Element lookup records:
────────────────────────────────────────
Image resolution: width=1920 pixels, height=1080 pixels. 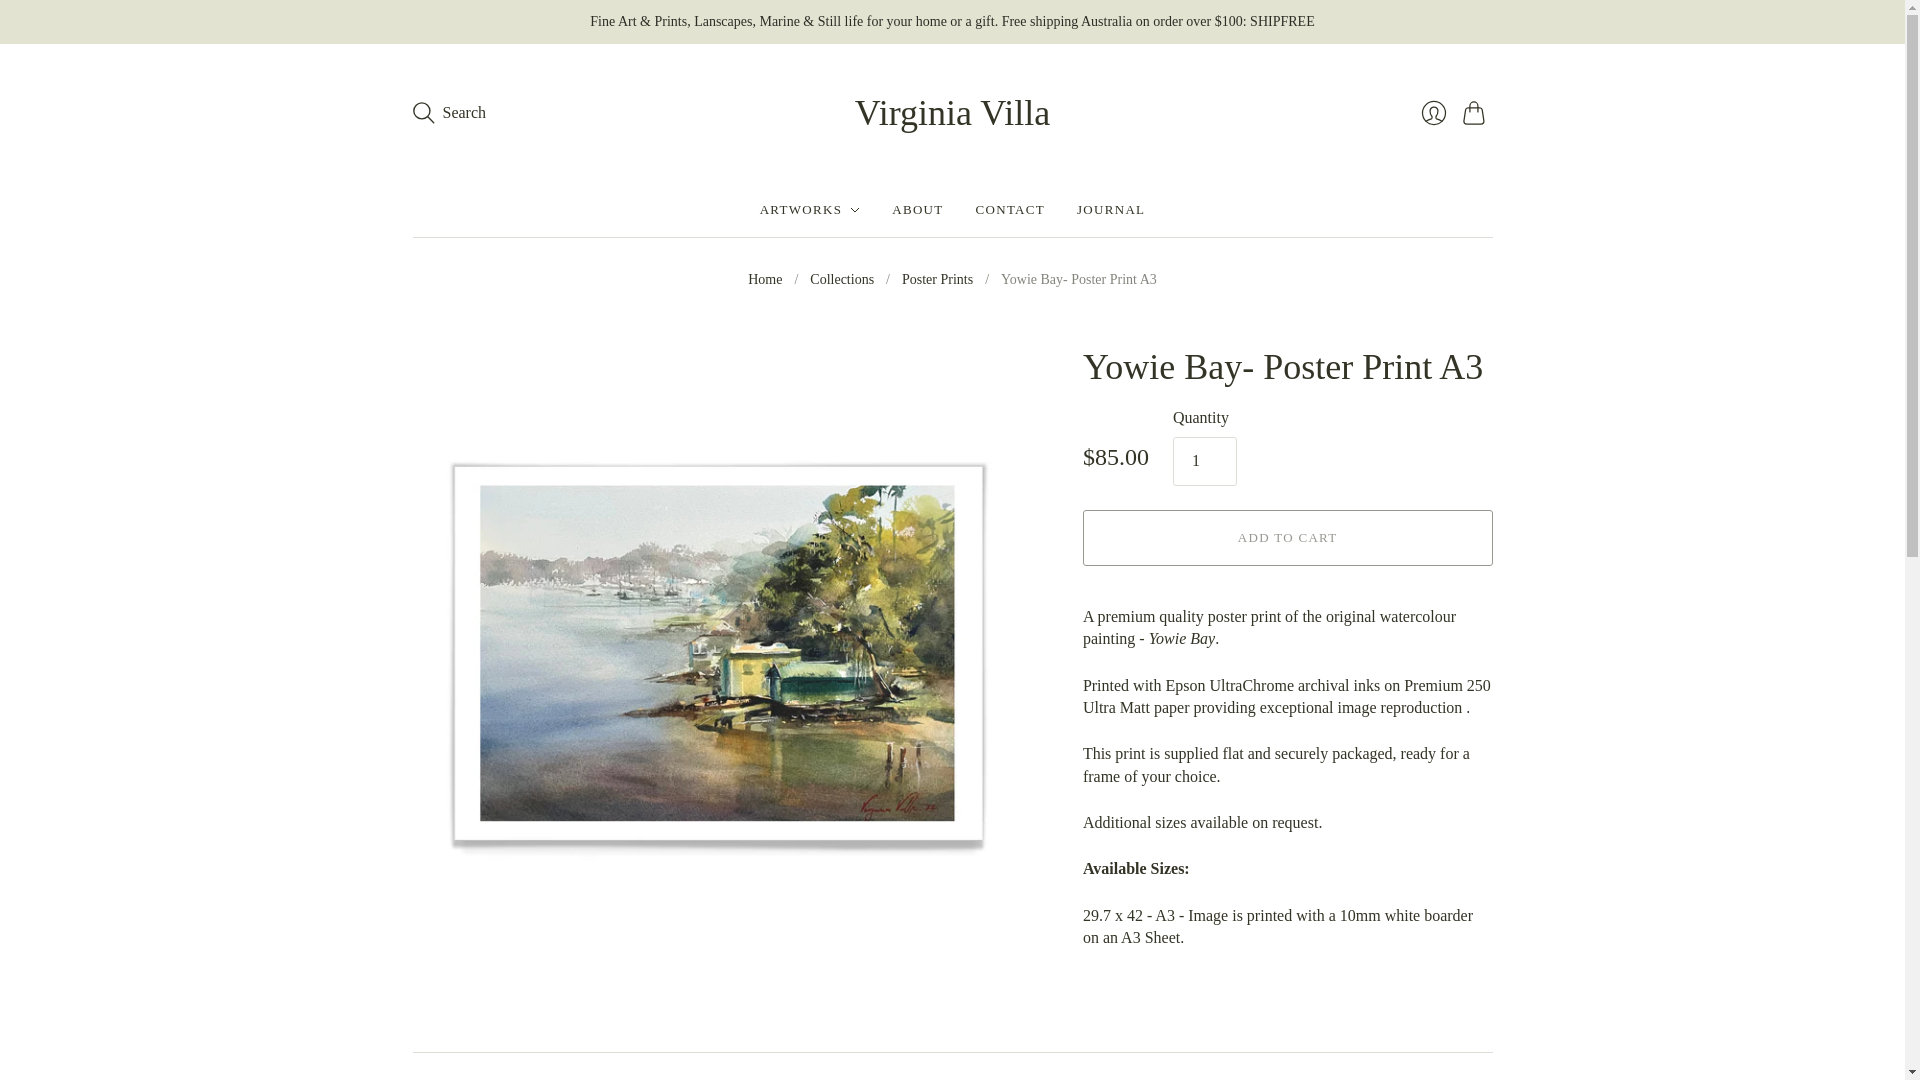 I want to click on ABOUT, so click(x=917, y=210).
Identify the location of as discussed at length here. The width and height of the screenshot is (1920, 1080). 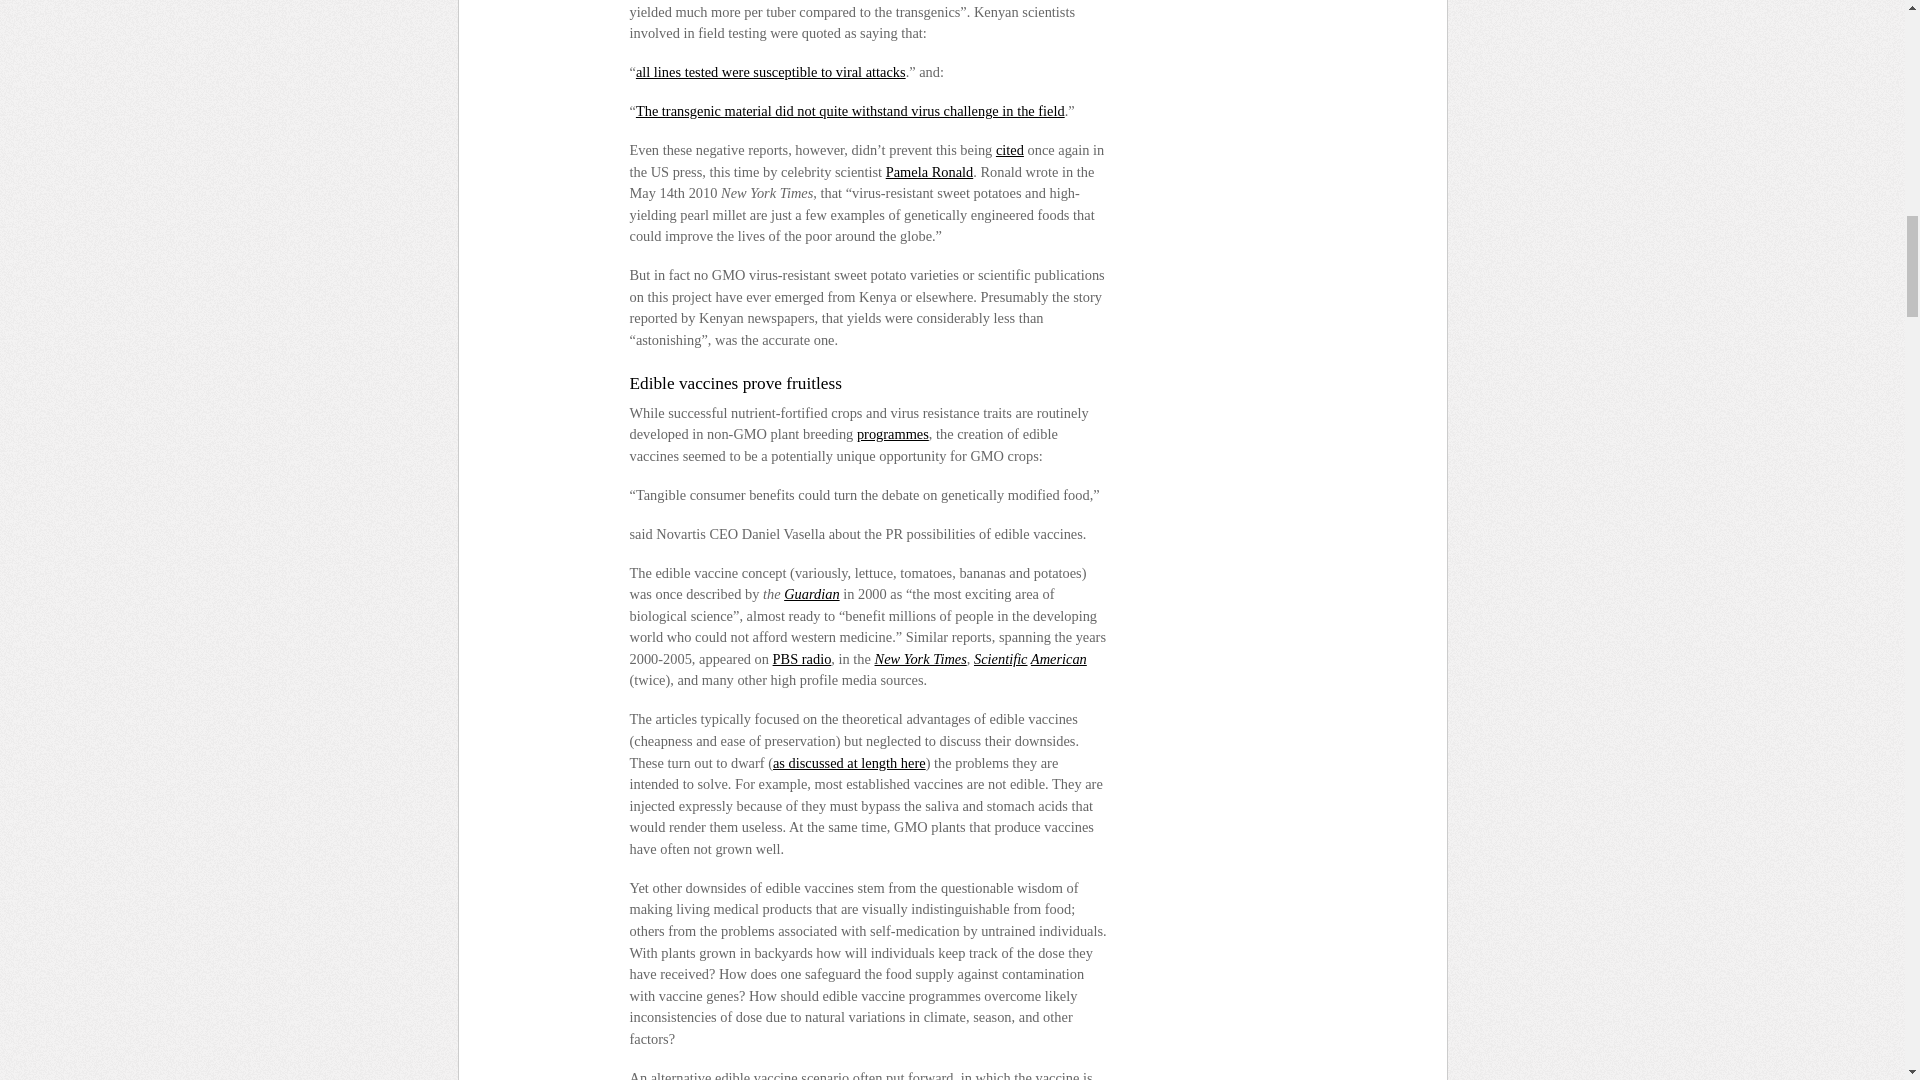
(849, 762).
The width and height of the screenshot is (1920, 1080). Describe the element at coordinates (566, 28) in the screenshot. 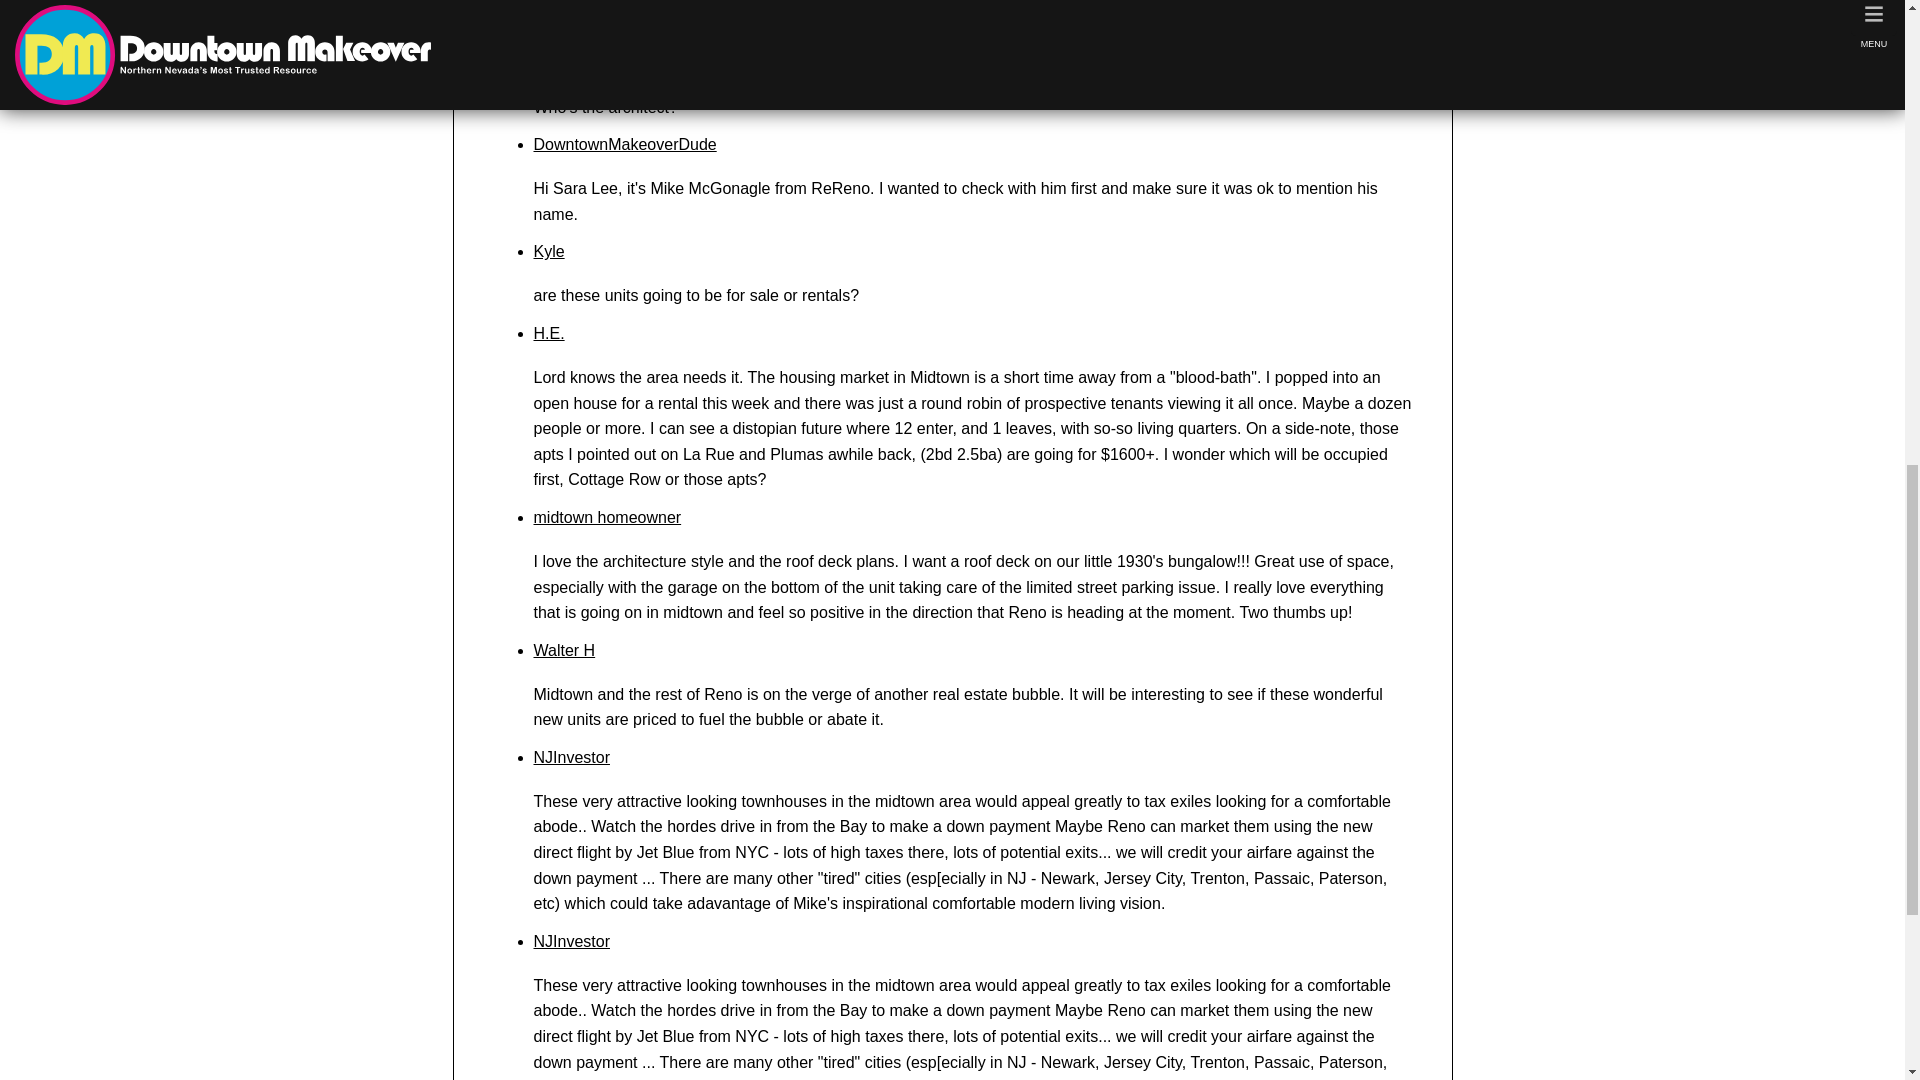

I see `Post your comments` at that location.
────────────────────────────────────────
**Problem statement**. Extract verbatim everything from the line containing "The width and height of the screenshot is (1920, 1080). Describe" down to the end of the records, inclusive, and leave the pictures out of your answer.

**Exercise result**.
The width and height of the screenshot is (1920, 1080). Describe the element at coordinates (566, 28) in the screenshot. 

I see `Post your comments` at that location.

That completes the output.